Work to complete -
Resume the abstract on claudin-1 in breast cancer cells, writing on from its last sentence.

Document text -
———

Published: 12 October 2010

Abstract

Background

Claudin-1 is a membrane protein of tight junctions, and is associated with the development of various cancers. However, the significance of claudin-1 expression in cancer cells is not well understood. Here, we showed for the first time the anti-apoptotic effect of claudin-1 in human breast cancer MCF-7 cells.

Methods

Human breast cancer MCF-7 and T47 D cells were treated with or without tamoxifen, siRNA against claudin-1, or tamoxifen and claudin-1 siRNA. The samples were analyzed by RT-PCR, Western blotting or immunofluorescent staining.

———

Input data -

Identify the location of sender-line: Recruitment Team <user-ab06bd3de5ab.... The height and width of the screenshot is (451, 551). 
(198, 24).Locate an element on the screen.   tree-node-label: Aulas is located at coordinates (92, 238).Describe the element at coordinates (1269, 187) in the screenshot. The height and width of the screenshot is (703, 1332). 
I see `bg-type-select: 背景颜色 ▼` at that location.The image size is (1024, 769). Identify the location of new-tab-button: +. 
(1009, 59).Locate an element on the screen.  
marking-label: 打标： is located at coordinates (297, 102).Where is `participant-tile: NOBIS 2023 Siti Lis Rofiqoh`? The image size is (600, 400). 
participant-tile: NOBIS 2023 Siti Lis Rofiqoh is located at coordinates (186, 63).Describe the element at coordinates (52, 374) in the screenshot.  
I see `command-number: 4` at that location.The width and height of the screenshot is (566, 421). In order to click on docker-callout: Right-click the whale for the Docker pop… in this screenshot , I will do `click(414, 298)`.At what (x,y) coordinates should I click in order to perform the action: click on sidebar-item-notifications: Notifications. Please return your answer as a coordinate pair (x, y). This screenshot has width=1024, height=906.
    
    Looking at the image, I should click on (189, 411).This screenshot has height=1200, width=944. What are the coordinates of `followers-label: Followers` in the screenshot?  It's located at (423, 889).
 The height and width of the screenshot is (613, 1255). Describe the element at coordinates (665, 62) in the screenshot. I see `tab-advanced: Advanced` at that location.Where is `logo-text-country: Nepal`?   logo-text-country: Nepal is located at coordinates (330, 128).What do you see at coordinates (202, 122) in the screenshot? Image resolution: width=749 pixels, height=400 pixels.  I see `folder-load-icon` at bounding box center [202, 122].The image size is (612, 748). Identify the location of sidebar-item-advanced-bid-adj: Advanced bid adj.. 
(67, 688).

———

Exercise answer -
Results

The expression of claudin-1 was upregulated in tamoxifen-treated MCF-7 cells, whereas the expression of claudin-1 was not altered in tamoxifen-treated T47 D cells. Knockdown of claudin-1 by siRNA increased the amount of poly (ADP-ribose) polymerase (PARP) regardless of tamoxifen treatment in MCF-7 cells, but not T47 D cells. In the cell membranes of the MCF-7 cells, tamoxifen treatment increased the amount of claudin-1, but decreased the amount of β-catenin. Claudin-1 siRNA increased the amount of E-cadherin in the cytoplasm of the MCF-7 cells as well as the amount of β-catenin in their cell membranes.

Conclusion

These results indicate that claudin-1 has anti-apoptotic effects, and is involved in the regulation of the expression and subcellular localization of β-catenin and E-cadherin in MCF-7, but not T47 D cells.